Masalahnya akut di Suriah. Rusia telah menempatkan dirinya pada posisi yang sangat baik dan bahkan berhasil memaksa Amerika Serikat untuk menyimpulkan bahwa posisinya di negara tersebut tidak dapat dipertahankan. Trump baru saja mengumumkan penarikan. Tapi masalah dengan memegang kendali adalah tidak ada orang lain yang bisa memberi perintah.
Rusia mungkin merasa dapat melakukannya sendiri, tetapi ia tahu bahwa ia harus menemukan alat baru dan mengadopsi pola pikir baru dalam peran yang diperluas ini. Di Valdai, Menteri Luar Negeri Sergei Lavrov sekali lagi berperan sebagai mediator yang tak kenal lelah antara semua faksi dan kepentingan di Suriah – meskipun gangguan tertentu sekarang tampaknya mulai muncul.
Saat Putin bertemu Tayyip Erdogan di Sochi minggu ini, dia mungkin merasa bahwa misi hidupnya telah tercapai. Untuk pertama kalinya dia duduk di puncak tatanan dunia. Setidaknya sejauh menyangkut Suriah, tidak ada yang di atasnya.
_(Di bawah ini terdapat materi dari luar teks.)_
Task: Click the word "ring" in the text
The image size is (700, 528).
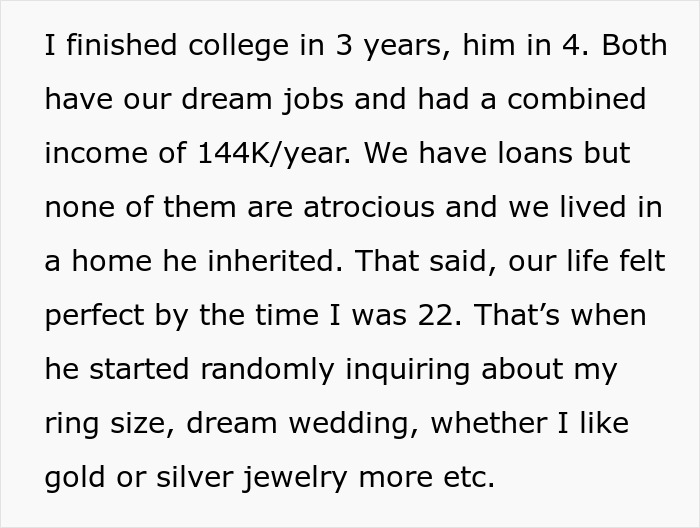Action: [70, 424]
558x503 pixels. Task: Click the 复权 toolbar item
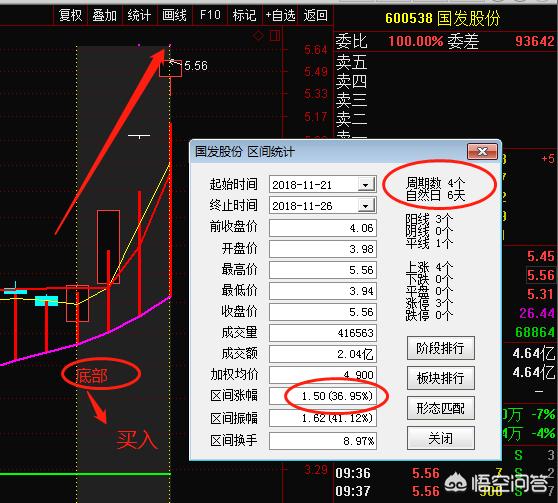click(x=70, y=15)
Tapi itu juga berarti tidak ada orang lain yang bisa menyelesaikan masalah yang muncul di mana-mana. Dia harus menyatukan Turki dan Kurdi Suriah, yang terakhir masih dipimpin oleh organisasi bersenjata yang kejam. Kemudian dia harus mendamaikan Kurdi dan rezim Assad dan akhirnya mencegah perang antara Turki dan Suriah. Jika Rusia gagal, semua aktor ini akan segera berbalik melawannya.
Jadi pertanyaannya adalah: jika Rusia berkewajiban untuk menciptakan ketertiban politik di Suriah, apa yang membuat kita percaya bahwa itu terserah tugas dan bersedia membayar biaya terkait – ketika bahkan Amerika Serikat tidak berdaya untuk menertibkan dan tidak melihat manfaat dari melakukannya?
Momen itu mengingatkan saya pada gagasan yang dikemukakan setelah Davos dua tahun lalu bahwa China akan menggantikan Amerika sebagai pusat globalisasi dan perdagangan bebas. Seperti yang mungkin dikatakan Machiavelli kepada kita, segalanya tidak pernah sesederhana itu.
Pendapat yang diungkapkan dalam opini tidak serta merta mencerminkan posisi The Moscow Times.